Many National Driller readers want to either step off the platform or be the next one to step on. Like a lot of careers, once you’ve achieved one level, you wonder what comes next.

How do you level up? Specifically, we wondered how drillers can move into more supervisory — and less hands-on — roles. How do you move into management, or grow your business enough to work on it instead of in it? To get answers and tips, we spoke with Travis Flint of Thomas Flint & Son Water Well Drilling in Cadillac, Michigan.

“To actually grow the business as an owner,” Flint says, “you’ve got to get off the drilling platform because you’re more important to keep the company going for sales, looking at new technologies, other business opportunities, staying ahead of markets and all that kind of stuff. You can’t do that if you’re spending eight, 10 hours on the drill rig.”

Flint is a fifth generation well driller who grew up in and leads a company founded in 1901. He drilled his first well at 15, went off to college and worked in another field for eight years before coming back to the family company in 2003. He put in about 15 years on the platform before (mostly) stepping away to work more on growing the company. He also serves as vice president of the Michigan Ground Water Association (MGWA).

His encourages drilling contractors to focus on making smart hires.

“You’ve got to have the right people in the right positions,” he says, “and have that full-time driller you can trust, a service guy that you can trust to make this whole thing work. That’s the only way you can do it.”

Flint found that trusted driller.

“We found a guy that came on board about three years ago, basically my full-time driller, which has allowed me to step back a little bit and start running the company — not trying to be the company.”

That time has showed returns.

“Recently, I was able to buy another company, and so we basically doubled in size,” he says.

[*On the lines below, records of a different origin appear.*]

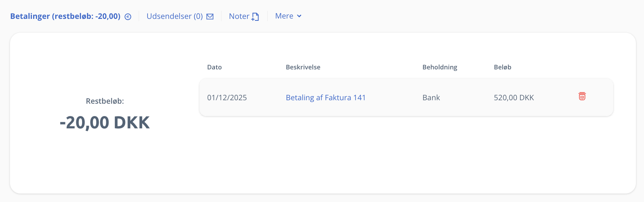Image resolution: width=644 pixels, height=202 pixels.
Task: Go to the Noter tab
Action: [239, 16]
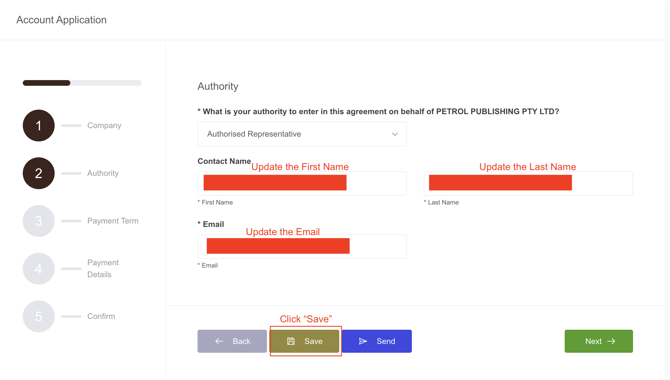Select step 4 circle for Payment Details
The height and width of the screenshot is (380, 670).
pos(38,269)
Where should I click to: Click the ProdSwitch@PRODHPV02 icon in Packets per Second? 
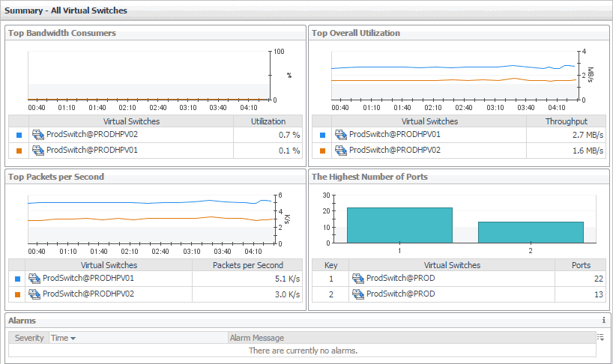coord(34,294)
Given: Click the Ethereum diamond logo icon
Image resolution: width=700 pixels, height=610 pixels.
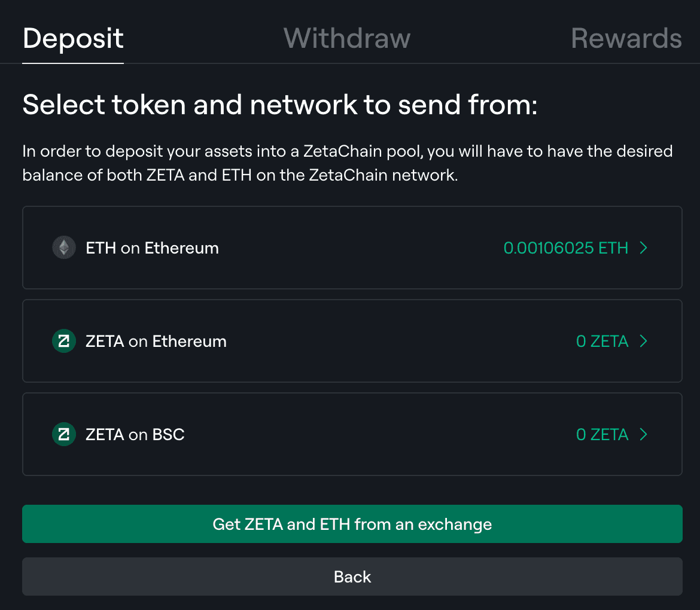Looking at the screenshot, I should pos(64,248).
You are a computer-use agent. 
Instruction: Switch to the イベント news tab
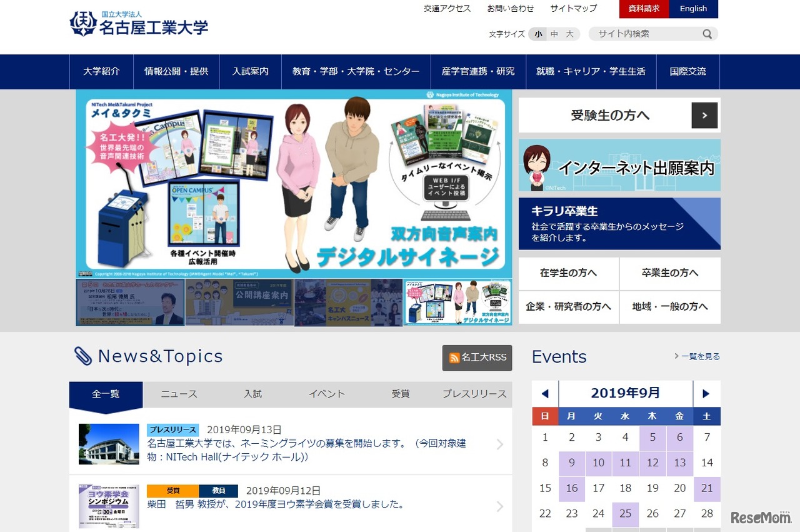(x=326, y=394)
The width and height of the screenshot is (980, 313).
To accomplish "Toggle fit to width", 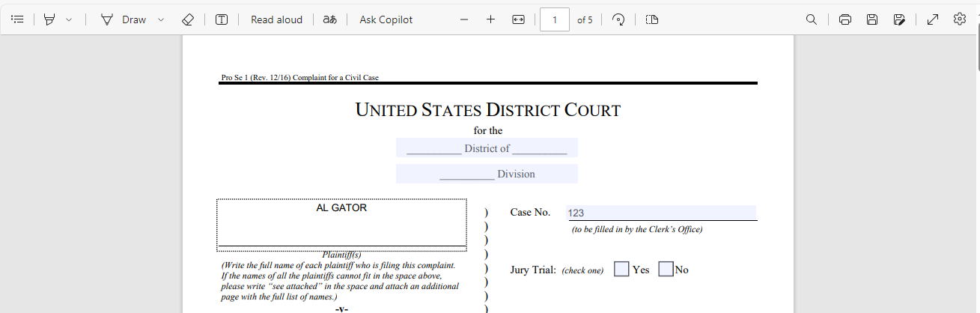I will (x=518, y=19).

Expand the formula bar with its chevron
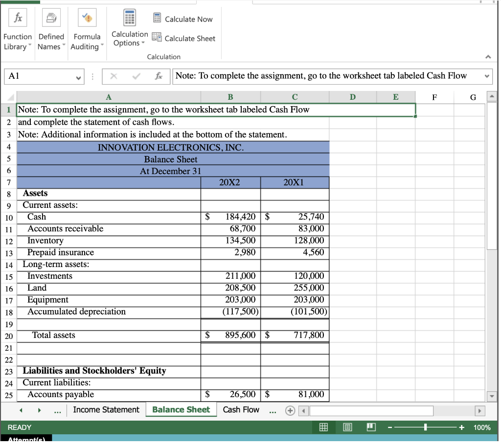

That acquisition brought a more robust service component into the Thomas Flint & Son fold.

Business owners, by nature, have passion about their business. That passion can give owners pause when the time comes to give up work to someone who might execute a well, but not in exactly the way they would prefer. How do drillers let go a little bit and trust someone else to do the job right?

“It’s been a little difficult,” Flint says. “But I just keep telling myself, if I don’t learn to delegate and to give up some of that control, I’ll never get off that platform completely. … Even though they don’t do it the way you’d do it, or they take twice as long, at the end of the day if it gets done and the customer is happy, I think that’s the best you can do.”

He adds: “This business, obviously, if you do a good job, you’ve got a good customer. They’ll tell everybody else, and that’s how we’ll get more business.”

Flint continues to put systems into place to help streamline things so the business depends less on him to keep moving forward. He also uses the time to keep building out a team of non-payroll professionals.

“Find a good accountant. Find a good banker. Find a good lawyer. … If you can find guys like that, I think you’ll be fine.”

Of course, you can’t keep a good driller off the platform. The day National Driller spoke with Flint, he planned to fill in on the back of a cable-tool rig. But smart hires and well-timed business decisions have helped him spend more time at the controls of his business, not his business’s rigs.